Idomeni, Thessaloniki (GR), Mar 2016. During the last few years, conservative and nationalistic policies have been increasingly implemented by European countries and the Community as a whole. Especially in matter of foreign politics those have greatly affected migratory routes and the lives of thousands of asylums seekers. In this regard, the sealing of the EU borders in November 2015 was received by many with great disappointment, with NGOs calling it an implicit violation of human rights. Now, the signing of the EU-Turkey agreement once more rises questions about Brussels’ priorities when confronted with the ongoing humanitarian emergency.

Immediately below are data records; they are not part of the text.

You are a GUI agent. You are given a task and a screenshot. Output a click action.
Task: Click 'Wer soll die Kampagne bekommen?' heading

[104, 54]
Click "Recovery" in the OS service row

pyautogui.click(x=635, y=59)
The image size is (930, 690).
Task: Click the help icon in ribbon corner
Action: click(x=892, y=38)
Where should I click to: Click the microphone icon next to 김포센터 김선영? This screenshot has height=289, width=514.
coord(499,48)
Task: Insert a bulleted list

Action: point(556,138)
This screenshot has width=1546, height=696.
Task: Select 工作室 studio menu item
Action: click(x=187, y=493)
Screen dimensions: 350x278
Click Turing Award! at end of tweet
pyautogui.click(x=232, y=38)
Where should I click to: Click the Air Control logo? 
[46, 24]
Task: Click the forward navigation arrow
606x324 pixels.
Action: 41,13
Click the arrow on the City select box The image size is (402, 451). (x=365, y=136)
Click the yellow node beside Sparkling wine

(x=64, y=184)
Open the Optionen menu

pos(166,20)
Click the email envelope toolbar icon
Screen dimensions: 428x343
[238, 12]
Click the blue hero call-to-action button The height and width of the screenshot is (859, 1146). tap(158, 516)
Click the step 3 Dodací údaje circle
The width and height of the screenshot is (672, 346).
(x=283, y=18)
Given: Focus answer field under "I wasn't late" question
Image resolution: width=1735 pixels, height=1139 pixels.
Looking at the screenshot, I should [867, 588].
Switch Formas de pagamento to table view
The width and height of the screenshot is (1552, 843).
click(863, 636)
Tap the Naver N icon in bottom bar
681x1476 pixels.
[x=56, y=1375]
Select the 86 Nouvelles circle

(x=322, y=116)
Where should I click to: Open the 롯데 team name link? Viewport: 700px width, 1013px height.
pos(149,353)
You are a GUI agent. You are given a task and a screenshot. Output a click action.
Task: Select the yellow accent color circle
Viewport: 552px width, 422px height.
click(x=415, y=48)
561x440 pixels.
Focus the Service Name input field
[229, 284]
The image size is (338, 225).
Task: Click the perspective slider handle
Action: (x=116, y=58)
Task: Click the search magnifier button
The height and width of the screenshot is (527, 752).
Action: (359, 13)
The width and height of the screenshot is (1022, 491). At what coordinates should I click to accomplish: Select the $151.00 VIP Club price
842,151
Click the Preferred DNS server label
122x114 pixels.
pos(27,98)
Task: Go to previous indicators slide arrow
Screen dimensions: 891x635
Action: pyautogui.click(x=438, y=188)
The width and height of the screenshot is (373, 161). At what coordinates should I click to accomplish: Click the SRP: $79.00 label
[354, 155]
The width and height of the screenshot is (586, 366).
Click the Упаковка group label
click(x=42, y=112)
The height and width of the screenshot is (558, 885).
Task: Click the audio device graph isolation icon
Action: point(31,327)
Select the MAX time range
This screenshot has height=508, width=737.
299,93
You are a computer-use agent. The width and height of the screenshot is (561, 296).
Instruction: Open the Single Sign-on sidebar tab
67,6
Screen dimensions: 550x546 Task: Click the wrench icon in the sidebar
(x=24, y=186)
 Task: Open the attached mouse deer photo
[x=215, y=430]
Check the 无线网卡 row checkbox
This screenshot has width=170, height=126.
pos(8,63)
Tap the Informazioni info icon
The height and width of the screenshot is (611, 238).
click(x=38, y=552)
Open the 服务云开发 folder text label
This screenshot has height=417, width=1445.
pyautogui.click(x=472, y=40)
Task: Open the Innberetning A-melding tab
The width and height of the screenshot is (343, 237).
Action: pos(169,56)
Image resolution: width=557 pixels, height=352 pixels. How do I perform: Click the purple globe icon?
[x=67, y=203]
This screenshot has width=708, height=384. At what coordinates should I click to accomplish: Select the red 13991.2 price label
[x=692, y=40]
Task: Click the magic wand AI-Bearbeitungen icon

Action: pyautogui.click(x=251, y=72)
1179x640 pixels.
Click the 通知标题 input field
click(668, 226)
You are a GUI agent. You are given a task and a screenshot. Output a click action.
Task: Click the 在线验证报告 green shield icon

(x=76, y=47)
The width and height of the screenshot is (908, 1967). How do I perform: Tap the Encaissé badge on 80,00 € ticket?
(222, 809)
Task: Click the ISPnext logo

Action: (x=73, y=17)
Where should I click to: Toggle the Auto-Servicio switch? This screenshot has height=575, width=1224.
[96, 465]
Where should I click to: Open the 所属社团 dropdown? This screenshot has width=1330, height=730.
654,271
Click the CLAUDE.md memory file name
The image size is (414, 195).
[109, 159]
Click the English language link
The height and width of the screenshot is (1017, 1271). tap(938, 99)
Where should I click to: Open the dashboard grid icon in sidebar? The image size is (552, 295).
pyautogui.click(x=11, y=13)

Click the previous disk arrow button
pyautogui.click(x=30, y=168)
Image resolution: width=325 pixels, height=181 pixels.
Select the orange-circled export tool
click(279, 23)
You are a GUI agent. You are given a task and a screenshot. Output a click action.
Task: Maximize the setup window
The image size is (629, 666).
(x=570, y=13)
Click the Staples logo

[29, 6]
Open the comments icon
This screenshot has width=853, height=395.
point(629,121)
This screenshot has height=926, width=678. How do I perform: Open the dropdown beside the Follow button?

This is today particularly evident in Idomeni, a small Greek village located next to the Macedonian border where the so-called Balkans route runs along the Thessaloniki-Skopje train line. However, since November 2015 this place of transit has become a dead end for thousand of people, who have found themselves helplessly stuck waiting for the borders to open again.

In the meantime, a make-shift refugee camp has quickly developed supported by NGOs, volunteers and simple citizens. People of all ages live here, often needing urgent healthcare and lacking all kind of essentials. Whether entire families or single individuals as young as teenagers, they are all fleeing from instability, war and persecution, their only aspiration that to resume a decent life and be safe again.

In order to break this stalemate, the recently struck deal empowers the EU to return undocumented migrants to Turkey, based on the largely questioned designation of Turkey as safe country. As part of this agreement, for each person returned a Syrian refugee will be allowed in Europe, in addition to a series of financial and political benefits offered to Ankara.

In all this Idomeni has come to represent a symbol of this European migrants crisis, a modern odyssey in which the EU has become the big absentee. In this climate, frustration and disappointment have become the ruling sentiments for those living inside and outside Fortress Europe, casting a shadow on the European dream.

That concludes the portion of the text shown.